Ketika pada tahun 1955 diselenggarakan Festival Pemuda Sedunia di Praha Chekoslovakia, Soedjinah mengikutinya sebagai wakil dari Pemuda Rakyat. Seusai Festival, Soedjinah mendapat tugas dari Gerwani untuk bekerja di Sekretariat Gabungan Wanita Demokratis Sedunia yang berkedudukan di Berlin Timur selama dua setengah tahun.

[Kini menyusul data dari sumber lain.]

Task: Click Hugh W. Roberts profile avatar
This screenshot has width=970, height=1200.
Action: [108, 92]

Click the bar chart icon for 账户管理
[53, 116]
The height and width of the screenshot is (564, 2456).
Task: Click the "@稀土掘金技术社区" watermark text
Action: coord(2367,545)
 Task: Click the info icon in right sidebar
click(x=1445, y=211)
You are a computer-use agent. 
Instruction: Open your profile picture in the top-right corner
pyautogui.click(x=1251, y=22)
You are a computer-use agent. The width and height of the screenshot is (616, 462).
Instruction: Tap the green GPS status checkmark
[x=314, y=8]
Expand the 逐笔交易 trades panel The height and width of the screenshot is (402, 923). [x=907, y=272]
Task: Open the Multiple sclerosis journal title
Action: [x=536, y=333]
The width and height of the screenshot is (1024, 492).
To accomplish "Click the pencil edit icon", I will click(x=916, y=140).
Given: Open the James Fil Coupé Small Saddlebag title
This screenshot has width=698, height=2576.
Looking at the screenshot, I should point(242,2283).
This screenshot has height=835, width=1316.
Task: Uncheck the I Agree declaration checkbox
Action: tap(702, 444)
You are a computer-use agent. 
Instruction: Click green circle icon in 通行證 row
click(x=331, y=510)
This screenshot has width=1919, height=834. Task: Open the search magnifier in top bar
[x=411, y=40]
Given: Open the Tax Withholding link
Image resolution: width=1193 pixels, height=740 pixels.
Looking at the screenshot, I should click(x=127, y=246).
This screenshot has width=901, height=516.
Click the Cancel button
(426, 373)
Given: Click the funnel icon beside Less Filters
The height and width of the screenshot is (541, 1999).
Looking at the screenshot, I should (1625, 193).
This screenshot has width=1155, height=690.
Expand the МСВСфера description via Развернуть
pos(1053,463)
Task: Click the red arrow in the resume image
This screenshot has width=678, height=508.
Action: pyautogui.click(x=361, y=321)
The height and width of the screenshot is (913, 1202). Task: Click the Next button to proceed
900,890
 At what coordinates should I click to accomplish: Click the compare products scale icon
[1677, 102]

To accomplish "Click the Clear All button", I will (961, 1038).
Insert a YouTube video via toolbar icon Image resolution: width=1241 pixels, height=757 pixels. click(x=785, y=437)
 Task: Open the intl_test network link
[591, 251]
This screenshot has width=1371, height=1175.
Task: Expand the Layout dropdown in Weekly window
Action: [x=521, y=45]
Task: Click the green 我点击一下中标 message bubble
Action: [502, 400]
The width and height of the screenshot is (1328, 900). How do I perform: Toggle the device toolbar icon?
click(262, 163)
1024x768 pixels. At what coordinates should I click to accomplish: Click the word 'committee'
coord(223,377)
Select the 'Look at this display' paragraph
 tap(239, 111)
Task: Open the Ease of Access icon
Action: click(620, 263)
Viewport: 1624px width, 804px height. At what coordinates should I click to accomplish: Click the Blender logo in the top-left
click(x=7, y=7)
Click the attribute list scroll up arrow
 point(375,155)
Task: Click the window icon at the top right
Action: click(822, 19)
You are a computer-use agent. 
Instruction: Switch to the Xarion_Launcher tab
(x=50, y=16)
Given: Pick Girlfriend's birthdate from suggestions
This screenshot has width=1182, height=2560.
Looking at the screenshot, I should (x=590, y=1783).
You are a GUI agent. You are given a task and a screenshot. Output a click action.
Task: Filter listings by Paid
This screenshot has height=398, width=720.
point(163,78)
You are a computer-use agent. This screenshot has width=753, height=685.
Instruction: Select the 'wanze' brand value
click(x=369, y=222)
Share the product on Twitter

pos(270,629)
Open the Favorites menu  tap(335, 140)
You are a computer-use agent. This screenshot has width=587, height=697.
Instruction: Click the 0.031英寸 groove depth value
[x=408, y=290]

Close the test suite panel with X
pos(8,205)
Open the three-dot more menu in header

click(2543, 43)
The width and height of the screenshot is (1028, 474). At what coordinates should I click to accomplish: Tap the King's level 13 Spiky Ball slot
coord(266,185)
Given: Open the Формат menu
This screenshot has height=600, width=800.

Di sinilah puteri Abdi Dalem Keraton Kasunanan Sala ini medapat banyak pengalaman dalam pergaulan dengan wakil-wakil gerakan wanita berbagai negara, baik dari AS, negara-negara Eropa Barat, Timur, Australia, Afrika maupun sesama negara-negara di Asia. Ketika itu wanita Asia yang mengikuti kegiatan kewanitaan di forum internasional baru dari India, China dan Indonesia. Selama aktif bekerja di Berlin Timur itu, Soedjinah mendapat kesempatan pula untuk memperdalam pengetahuan dalam bahasa Inggris dan Jerman yang dilakukannya seusai tugas kantor.

Dari Gerakan Wanita Demokratis Sedunia itu pula Soedjinah kemudian mendapat tugas “melanglang buana” dengan mengikuti kongres-kongres di Eropa seperti di Prancis, Denmark, Italia, Austria, Finlandia, Yugoslavia, Swedia dan juga Uni Soviet dan China. Tahun 1957 Soedjinah baru kembali ke Indonesia dan banyak membuat karya-karya jurnalistik berupa laporan perjalanan yang pernah dilakukannya di berbagai suratkabar, di samping menjadi penerjemah untuk bahasa Inggris, Belanda dan Jerman bagi tamu-tamu asing yang mengunjungi sekretariat Gerwani. Di samping karya-karya jurnalistik, untuk menambah pendapatan guna menopang biaya hidup (karena dana dari organisasi tidak mungkin mencukupi), Soedjinah juga membuat karya-karya sastra dengan menulis cerita pendek, esai atau puisi dan dimuat di berbagai media.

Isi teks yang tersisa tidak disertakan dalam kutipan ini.